PDA

Bekijk de volledige versie : ’Goed burgerschap niet te toetsen’


Barst
11th March 2008, 03:01
’Goed burgerschap niet te toetsen’


Het middelbaar beroepsonderwijs moet leerlingen opleiden tot goede burgers. Maar hoe toets je of iemand een goede burger is? Docenten worstelen ermee.


’Wilders is fout, dus moet hij dood’, ’Alle moslims zijn terroristen’, ’Als een moslim eet tijdens de Ramadan, mag je hem slaan’. Kreten die docenten in het middelbaar beroepsonderwijs (mbo) regelmatig horen. „In een wereld die van standpunten en strijd aan elkaar hangt, moeten docenten bezig zijn met wat er echt toe doet: met hart en ziel lesgeven aan hun leerlingen”, roept een docent tegen haar collega’s tijdens de conferentie ’Herrie in het Land’, over burgerschap in het mbo. Maar dat valt niet mee.

Sinds dit schooljaar zijn opleidingen verplicht zich met burgerschap bezig te houden (zie onderaan). Ruim 200 docenten van elf christelijke regionale opleidingcentra praatten er gisteren over in Zwolle. Ze zijn ’docent omgangskunde’ of ’identiteitsmedewerker’ of gewoon ’docent levensbeschouwing’. Ze zoeken naar manieren om burgerschap, dat grenst aan maatschappijleer en levensbeschouwing, in het onderwijs in te voeren.

Sommige scholen geven het als apart vak, andere combineren het met de beroepspraktijk. De opleiding tot verzorgende aan het opleidingencentrum Landstede in Zwolle bijvoorbeeld, geeft leerlingen zaken als ethiek en politiek toegespitst op hun beroep, vertelt docente Joke Pruis. „We praten over stervensbegeleiding en zingeving. We leren ze dat zij altijd te maken krijgen met mensen in een moeilijke levensfase.”

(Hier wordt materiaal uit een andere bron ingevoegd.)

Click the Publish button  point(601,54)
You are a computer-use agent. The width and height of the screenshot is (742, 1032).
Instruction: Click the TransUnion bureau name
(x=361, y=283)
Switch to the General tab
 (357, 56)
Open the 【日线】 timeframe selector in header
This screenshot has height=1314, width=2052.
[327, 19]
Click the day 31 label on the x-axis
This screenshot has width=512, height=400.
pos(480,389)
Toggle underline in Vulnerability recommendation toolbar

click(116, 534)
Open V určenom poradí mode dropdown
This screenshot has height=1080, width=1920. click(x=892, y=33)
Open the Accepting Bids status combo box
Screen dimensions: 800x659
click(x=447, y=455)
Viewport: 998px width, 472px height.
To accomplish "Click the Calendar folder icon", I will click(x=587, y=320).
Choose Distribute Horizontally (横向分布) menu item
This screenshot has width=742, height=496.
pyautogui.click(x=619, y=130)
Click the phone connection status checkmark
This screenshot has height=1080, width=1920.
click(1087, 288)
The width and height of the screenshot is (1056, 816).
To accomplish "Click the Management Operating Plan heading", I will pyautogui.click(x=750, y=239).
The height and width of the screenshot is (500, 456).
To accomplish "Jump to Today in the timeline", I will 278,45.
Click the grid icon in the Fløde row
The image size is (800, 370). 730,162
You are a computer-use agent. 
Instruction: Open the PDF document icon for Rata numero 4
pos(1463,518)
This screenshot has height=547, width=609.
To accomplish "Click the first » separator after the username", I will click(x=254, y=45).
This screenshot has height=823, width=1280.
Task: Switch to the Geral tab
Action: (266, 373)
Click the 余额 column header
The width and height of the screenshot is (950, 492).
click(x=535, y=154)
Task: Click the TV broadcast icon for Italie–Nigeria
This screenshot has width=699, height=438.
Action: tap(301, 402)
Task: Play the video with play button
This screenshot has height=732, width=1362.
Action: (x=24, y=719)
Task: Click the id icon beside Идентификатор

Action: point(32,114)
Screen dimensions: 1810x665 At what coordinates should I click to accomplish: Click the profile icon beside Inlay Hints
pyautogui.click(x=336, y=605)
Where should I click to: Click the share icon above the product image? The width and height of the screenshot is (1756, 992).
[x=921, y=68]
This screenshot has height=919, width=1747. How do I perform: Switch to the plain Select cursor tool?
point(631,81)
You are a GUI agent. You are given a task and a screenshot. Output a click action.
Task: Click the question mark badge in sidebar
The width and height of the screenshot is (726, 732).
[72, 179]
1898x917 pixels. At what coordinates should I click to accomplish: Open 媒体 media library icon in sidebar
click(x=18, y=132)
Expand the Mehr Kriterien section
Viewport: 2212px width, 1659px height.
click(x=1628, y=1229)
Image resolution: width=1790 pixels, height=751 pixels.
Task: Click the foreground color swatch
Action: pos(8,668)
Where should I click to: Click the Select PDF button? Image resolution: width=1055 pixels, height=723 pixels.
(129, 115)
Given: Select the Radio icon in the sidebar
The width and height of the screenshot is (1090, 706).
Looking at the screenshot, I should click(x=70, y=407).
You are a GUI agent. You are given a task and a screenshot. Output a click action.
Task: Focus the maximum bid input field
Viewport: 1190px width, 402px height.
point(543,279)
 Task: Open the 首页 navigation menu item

„Toch”, zegt collega Betty Engelsma, „blijft de vraag hoe je leerlingen interesseert voor zaken die spelen in de samenleving waar ze deel van uit maken en een verantwoordelijkheid in hebben”.

Discussiëren met leerlingen is het probleem niet. Dat is je vak, stelt een docent tijdens de workshop ’islam en moslims in de onderwijspraktijk’. „Maar als ik zeg dat ik het dragen van een hoofddoek in een rechtbank ongeoorloofd vind, omdat onze rechtspraak niet gebaseerd is op religie, verwijt het management mij dat ik anti-islamitisch ben.”

In hoeverre mag hun mening een norm zijn in het onderwijs, vragen meer docenten zich af. Zeker nu in het publieke debat de grenzen van vrijheid van meningsuiting vurig worden bediscussieerd.

In ieder geval ligt de invulling van burgerschapsvorming bij de scholen zelf, zegt voorzitter Berend Kamphuis van Federatie Christelijk MBO. En toetsing van goed burgerschap door de overheid is irreëel. „Maakt een mening geven of een keuze kunnen maken je tot een goed mens?”

In de wet staat dat mbo-scholen moeten bijdragen aan de maatschappelijke vorming en ontplooiing van leerlingen, officieel deelnemers genoemd.

Het document ’Leren, Loopbaan en Burgerschap’ – sinds dit schooljaar van kracht – zet de eisen op een rijtje waaraan leerlingen op het gebied van burgerschap moeten voldoen. De scholen bepalen zelf hoe ze die bereiken. Burgerschap is een examenvak.

Leerlingen krijgen onder meer de volgende kerntaken: Hij of zij:

+benoemt zijn eigen ontwikkeling en gebruikt middelen en wegen om daarbij passende doelen te bereiken

+participeert in het politieke domein, in besluitvorming en beleidsbeïnvloeding

+stuurt de eigen loopbaan

+neemt deel in sociale verbanden en maakt respectvol gebruik van de openbare ruimte


Trouw, 11-03-2008 (Somajeh Ghaeminia)

wim leenaerts
11th March 2008, 20:21
Burgerschap als apart vak?
Nee, geef mij dan toch maar onze VOET-en. Volgens mij werkt het veel beter als je daar helemaal niet explicitiet mee bezig bent. Een apart vak wekt al snel 'weerzin' op bij leerlingen denk ik. Als je 'burgerschap' daarentegen - naar analogie met sublimale reclame - subtiel in andere vakken verwerkt en ze zo doet reflecteren over alles wat met burgerzin te maken heeft, heeft het volgens mij veel meer effect. Bij Nederlands een lees- of luistertest over de verschillen in cultuur, diversiteit enz. komt het veel minder belerend over en nemen ze er veel meer van op volgens mij.